Some say the UI-Penn State tug-of-war, played in snowy conditions, set back the game by decades. Or maybe we're not giving Big Ten defenses enough credit. We'll learn more about where the Big Ten fits when the bowl games roll around. But this we know: The ball is being thrown more accurately elsewhere.
— Informed that Big Ten road teams are 8-18 so far, Dantonio said: "We went to Penn State in 2008 without the mind-set and experience, and we lost. We had those elements on our side in 2010 and we won. You've got to get the same adrenaline rush on the road that you get from the home crowd."
— In explaining Saturday's onside kick with 8:22 to go, Gophers coach Jerry Kill said: "Iowa had so dominated the third quarter that I didn't feel we could hold up defensively.

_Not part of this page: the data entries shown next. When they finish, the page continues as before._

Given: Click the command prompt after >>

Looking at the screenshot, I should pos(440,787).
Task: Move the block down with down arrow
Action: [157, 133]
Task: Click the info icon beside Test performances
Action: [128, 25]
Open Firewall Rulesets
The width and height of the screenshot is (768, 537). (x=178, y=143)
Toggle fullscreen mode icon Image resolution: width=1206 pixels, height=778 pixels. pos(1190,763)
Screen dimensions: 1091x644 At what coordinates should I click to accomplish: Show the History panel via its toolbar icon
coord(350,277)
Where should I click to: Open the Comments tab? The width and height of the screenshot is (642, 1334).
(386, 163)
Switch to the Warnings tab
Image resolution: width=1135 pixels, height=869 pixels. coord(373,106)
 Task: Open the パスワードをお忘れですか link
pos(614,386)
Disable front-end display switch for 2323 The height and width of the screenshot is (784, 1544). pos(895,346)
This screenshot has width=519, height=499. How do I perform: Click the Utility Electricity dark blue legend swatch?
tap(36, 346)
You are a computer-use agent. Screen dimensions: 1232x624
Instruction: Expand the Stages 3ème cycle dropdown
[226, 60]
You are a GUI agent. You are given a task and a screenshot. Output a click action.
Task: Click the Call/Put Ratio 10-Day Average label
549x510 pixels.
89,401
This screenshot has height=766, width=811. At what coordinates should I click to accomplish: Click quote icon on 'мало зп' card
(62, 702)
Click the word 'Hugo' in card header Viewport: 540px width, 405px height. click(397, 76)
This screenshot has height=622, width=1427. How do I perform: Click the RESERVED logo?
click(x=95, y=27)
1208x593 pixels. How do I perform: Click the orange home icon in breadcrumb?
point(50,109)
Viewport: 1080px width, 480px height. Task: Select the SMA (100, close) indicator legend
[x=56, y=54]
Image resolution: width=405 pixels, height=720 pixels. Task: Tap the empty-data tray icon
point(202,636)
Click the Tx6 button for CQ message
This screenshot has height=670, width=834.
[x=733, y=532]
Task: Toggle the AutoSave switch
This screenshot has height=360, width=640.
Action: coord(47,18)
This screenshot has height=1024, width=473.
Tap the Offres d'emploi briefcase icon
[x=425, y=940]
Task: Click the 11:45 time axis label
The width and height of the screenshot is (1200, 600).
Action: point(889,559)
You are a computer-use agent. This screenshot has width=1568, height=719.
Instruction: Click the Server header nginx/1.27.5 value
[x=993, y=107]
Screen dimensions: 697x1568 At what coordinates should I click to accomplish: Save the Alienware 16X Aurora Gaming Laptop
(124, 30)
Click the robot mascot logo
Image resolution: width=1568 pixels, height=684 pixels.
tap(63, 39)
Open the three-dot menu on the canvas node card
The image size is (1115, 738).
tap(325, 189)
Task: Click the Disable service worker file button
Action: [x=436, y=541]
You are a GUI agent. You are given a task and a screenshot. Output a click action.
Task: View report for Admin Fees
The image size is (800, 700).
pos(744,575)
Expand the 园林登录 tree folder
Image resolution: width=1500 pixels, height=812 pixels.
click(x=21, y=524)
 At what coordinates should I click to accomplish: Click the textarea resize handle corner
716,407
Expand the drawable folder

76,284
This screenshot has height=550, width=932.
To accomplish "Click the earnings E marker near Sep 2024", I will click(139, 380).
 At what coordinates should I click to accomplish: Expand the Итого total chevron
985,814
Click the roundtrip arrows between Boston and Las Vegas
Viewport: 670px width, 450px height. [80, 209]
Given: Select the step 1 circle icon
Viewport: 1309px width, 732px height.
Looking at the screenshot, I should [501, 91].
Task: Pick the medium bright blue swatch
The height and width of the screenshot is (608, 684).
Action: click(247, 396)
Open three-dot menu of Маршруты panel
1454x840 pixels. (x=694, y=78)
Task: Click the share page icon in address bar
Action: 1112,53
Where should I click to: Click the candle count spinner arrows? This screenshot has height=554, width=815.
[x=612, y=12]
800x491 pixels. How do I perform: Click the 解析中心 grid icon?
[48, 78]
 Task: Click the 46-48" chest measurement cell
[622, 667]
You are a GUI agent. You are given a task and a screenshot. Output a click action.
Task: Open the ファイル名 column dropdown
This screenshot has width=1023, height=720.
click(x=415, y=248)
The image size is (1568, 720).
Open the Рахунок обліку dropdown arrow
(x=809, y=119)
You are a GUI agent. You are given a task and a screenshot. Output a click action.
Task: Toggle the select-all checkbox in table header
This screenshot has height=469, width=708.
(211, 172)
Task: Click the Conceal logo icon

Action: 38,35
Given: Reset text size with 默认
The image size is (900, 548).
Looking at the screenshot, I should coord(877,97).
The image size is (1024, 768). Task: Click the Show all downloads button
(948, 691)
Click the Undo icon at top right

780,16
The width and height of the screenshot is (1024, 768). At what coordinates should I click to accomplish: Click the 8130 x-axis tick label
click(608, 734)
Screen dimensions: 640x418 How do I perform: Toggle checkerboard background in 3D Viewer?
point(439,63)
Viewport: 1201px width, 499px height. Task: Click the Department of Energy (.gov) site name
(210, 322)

It was the only chance we had." Iowa had the ball for only five snaps in the last 14 minutes as Minnesota scored twice on time-consuming drives to win 22-21.
— Who said Illinois has a starless defense? Versatile linebacker Jonathan Brown (he's everywhere!) is averaging 12.5 tackles in four conference games, a number topped only by Wisconsin's Mike Taylor (14.0). And in nine games, end Whitney Mercilus has nearly twice as many sacks (11.5) as runners-up (and teammate) Michael Buchanan and Michigan State's Denicos Allen (6.0).